Vengono regolamentati i servizi digitali offerti da:

  • mercati online
  • social network
  • piattaforme di condivisione dei contenuti
  • piattaforme di viaggio online e di alloggio
  • app store
  • servizi di intermediazione (es. provider Internet e register di domini);
  • servizi di cloud e hosting web
  • piattaforme di economia collaborativa

Dal punto di vista della moderazione dei contenuti, l’obiettivo è eliminare i contenuti dannosi e a prevenire l’uso delle piattaforme social per la diffusione di fake news e discorsi d’odio. Per l’appunto, un amaro compito sempre meno in mano ai moderatori social e sempre più agli algortimi.

Tra i vari obblighi che il DSA impone alle piattaforme, quelli che ci interessano in termini di elezioni e fake news sono:

  • condividere i propri dati chiave e dei propri algoritmi con le autorità e con i ricercatori autorizzati per comprendere l’evoluzione dei rischi online;
  • prevenire i rischi sistemici come la diffusione di contenuti illegali o con effetto negativo su diritti fondamentali, processi elettorali, violenza di genere, salute mentale.

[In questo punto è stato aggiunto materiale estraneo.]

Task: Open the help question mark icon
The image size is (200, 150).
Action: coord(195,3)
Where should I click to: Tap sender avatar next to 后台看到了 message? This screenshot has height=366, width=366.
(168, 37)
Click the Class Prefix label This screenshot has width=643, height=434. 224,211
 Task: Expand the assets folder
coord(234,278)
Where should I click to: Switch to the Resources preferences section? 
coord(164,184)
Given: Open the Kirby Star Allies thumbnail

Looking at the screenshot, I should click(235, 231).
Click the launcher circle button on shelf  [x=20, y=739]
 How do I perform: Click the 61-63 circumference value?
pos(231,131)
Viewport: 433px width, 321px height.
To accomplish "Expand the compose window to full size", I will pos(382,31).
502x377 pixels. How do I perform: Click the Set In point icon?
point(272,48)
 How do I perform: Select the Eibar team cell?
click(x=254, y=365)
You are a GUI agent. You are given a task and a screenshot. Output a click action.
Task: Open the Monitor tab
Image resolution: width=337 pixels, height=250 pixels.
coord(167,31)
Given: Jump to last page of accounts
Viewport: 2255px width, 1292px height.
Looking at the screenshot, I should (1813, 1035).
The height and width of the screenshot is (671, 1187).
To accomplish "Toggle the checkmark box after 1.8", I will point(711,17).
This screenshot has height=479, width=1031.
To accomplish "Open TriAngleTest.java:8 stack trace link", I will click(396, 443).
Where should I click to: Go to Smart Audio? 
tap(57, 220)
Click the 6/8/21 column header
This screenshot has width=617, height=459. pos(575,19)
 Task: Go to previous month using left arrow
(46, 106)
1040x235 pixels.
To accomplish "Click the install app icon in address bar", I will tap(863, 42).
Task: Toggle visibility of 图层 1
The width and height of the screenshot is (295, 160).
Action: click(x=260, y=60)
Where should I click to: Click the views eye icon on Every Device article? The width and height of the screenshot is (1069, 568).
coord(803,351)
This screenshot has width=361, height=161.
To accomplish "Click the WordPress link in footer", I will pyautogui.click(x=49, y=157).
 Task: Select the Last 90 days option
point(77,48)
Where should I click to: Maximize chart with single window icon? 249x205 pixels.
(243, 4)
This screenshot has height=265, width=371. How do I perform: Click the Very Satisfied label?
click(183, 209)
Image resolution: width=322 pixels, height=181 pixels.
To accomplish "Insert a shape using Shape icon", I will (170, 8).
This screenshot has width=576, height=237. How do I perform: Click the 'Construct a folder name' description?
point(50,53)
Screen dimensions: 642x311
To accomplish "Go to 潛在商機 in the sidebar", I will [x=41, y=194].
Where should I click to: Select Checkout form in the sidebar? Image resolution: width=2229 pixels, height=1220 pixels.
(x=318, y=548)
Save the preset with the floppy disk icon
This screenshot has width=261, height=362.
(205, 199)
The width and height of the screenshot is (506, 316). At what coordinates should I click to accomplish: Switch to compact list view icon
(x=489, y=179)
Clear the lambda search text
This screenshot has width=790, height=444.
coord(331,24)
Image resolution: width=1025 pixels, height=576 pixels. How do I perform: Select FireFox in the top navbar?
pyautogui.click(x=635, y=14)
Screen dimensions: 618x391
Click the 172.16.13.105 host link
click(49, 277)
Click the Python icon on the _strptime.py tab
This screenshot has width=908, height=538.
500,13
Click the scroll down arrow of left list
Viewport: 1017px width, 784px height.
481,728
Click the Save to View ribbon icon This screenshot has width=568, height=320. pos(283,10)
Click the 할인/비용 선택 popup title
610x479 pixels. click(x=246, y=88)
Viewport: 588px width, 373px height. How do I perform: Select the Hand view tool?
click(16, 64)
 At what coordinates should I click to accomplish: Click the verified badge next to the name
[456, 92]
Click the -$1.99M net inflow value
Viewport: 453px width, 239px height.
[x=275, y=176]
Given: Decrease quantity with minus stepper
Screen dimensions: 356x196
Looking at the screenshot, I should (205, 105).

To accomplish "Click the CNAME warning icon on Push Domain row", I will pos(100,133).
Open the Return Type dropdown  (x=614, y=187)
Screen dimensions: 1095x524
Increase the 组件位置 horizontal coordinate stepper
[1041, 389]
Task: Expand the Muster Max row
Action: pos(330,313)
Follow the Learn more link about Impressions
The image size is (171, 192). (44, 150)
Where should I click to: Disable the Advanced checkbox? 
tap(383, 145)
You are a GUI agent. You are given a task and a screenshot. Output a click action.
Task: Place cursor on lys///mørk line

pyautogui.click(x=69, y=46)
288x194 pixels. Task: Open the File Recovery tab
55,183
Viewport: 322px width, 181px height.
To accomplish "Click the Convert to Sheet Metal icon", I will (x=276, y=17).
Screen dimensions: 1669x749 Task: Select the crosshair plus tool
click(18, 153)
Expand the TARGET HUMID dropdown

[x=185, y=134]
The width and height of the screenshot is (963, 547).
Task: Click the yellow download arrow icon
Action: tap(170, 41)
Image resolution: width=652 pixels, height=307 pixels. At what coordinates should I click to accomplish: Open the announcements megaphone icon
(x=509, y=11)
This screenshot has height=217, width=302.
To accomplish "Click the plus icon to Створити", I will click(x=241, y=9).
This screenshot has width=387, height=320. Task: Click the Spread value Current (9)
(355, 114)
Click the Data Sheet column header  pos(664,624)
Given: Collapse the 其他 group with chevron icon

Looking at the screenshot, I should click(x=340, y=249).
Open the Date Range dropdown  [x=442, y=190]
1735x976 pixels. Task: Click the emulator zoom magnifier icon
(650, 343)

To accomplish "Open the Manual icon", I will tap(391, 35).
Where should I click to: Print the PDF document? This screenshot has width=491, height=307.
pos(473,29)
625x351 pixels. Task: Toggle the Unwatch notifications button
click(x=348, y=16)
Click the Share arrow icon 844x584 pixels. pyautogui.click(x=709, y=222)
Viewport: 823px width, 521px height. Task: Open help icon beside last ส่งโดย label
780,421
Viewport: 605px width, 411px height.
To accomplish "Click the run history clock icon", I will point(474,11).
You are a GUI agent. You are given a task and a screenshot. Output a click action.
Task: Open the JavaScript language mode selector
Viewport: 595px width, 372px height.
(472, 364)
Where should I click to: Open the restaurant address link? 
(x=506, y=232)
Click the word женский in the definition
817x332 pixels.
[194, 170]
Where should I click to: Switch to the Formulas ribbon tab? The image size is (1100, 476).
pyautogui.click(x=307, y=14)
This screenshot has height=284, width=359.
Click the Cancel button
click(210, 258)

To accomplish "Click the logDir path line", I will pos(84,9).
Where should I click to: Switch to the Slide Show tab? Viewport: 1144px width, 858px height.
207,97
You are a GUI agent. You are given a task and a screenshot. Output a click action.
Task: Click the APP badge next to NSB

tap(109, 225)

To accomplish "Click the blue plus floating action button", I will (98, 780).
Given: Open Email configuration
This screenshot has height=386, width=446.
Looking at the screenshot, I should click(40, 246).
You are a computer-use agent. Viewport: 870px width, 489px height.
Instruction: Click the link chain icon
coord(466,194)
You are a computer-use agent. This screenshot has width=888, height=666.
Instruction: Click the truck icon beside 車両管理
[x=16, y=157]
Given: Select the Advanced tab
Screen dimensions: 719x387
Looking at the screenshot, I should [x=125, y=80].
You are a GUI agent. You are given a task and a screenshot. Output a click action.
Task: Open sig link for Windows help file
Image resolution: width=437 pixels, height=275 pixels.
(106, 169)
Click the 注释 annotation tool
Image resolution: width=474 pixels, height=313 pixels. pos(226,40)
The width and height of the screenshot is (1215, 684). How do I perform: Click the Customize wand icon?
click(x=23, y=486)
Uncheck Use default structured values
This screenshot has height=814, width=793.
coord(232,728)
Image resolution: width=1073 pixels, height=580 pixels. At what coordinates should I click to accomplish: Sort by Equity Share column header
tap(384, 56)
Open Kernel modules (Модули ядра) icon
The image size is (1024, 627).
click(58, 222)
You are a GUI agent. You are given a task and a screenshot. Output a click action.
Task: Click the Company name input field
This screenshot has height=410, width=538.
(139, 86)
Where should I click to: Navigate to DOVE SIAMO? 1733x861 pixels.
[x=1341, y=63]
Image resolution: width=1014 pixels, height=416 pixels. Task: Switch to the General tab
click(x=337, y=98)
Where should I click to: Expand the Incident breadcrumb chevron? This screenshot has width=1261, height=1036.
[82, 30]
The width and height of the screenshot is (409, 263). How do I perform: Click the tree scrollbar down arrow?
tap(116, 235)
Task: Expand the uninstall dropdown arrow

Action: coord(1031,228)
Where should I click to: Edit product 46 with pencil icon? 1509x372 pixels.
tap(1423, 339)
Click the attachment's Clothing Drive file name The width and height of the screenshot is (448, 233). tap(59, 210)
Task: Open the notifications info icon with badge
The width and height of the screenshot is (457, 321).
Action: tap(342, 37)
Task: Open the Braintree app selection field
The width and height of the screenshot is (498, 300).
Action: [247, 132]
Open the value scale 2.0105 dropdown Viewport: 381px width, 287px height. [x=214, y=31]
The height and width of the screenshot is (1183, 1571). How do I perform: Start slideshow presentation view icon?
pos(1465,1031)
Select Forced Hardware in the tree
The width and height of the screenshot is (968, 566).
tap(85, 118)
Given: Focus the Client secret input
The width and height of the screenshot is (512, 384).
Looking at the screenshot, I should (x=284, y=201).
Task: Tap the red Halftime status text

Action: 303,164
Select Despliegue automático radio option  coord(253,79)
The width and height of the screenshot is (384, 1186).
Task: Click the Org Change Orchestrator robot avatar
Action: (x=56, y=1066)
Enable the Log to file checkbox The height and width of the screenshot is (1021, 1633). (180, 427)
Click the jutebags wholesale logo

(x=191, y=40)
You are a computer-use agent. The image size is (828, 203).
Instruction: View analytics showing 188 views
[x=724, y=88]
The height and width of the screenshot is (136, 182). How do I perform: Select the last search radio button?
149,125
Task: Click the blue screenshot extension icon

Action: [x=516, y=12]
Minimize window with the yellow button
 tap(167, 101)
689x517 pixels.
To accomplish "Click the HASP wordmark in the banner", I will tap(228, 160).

Le sanzioni per le violazioni del DSA possono arrivare al 6% del fatturato annuo totale.

I primi rapporti dell’Unione Europea sulla trasparenza della moderazione dei contenuti, denotano come il basso numero di moderatori sia un problema comune. Sono pochissime infatti le piattaforme che hanno moderatori che coprano tutte le 24 lingue dell’Unione e, in generale, quelle che ne hanno in numero sufficiente ai milioni di contenuti che devono controllare.

Oltretutto, il Digital Services Act non prevede un numero minimo di moderatori in base al numero di utenti, né l’obbligo per i moderatori di risiedere fisicamente nel Paese a cui sono assegnati. Questo implica che i moderatori che hanno effettivamente competenze socioculturali rispetto al Paese di riferimento siano molto pochi. Una situazione rischiosa in periodo di elezioni.

Infine, nonostante i dati che le piattaforme sono obbligate a fornire all’Unione Europea, mancano statistiche relative al numero medio di contenuti revisionati in un giorno dal singolo operatore, gli errori commessi sul totale dei contenuti revisionati e sulla visibilità raggiunta dai contenuti segnalati prima della loro rimozione.

Una lacuna che diventò evidente con le ingerenze russe durante le elezioni americane del 2016 e che in questi mesi si nota rispetto alla copertura del conflitto israelo palestinese.

Moderatori content digitali, elezioni 2024
Cosa aspettarsi dalla copertura digital delle elezioni 2024

L’ecosistema mediatico digitale è tuttora essenzialmente anarchico. Le battaglie elettorali che si giocheranno sui social media saranno probabilmente ad armi impari, con i candidati più potenti e antidemocratici che possono servirsi di troll farms che producono fake news sempre più verosimili grazie all’utilizzo di intelligenze artificiali.

L’Europa ha fatto un primo passo, che tuttavia rischia di essere troppo limitato e già in ritardo. Per il futuro, servono policy più efficaci e un lavoro d’educazione al digitale capillare, dalla scuola alla formazione sul lavoro. I vecchi mass media non vantano più l’autorevolezza di un tempo e per interpretare un mondo sempre più complesso e multivocale le persone si affidano all’immediatezza parziale dei social media.

Il minimo che le piattaforme possano fare è far verificare i propri contenuti il più possibile da moderatori umani, pagati e tutelati correttamente per l’importante lavoro che svolgono. L’unione Europea sarà all’altezza della sfida? Speriamo di sì.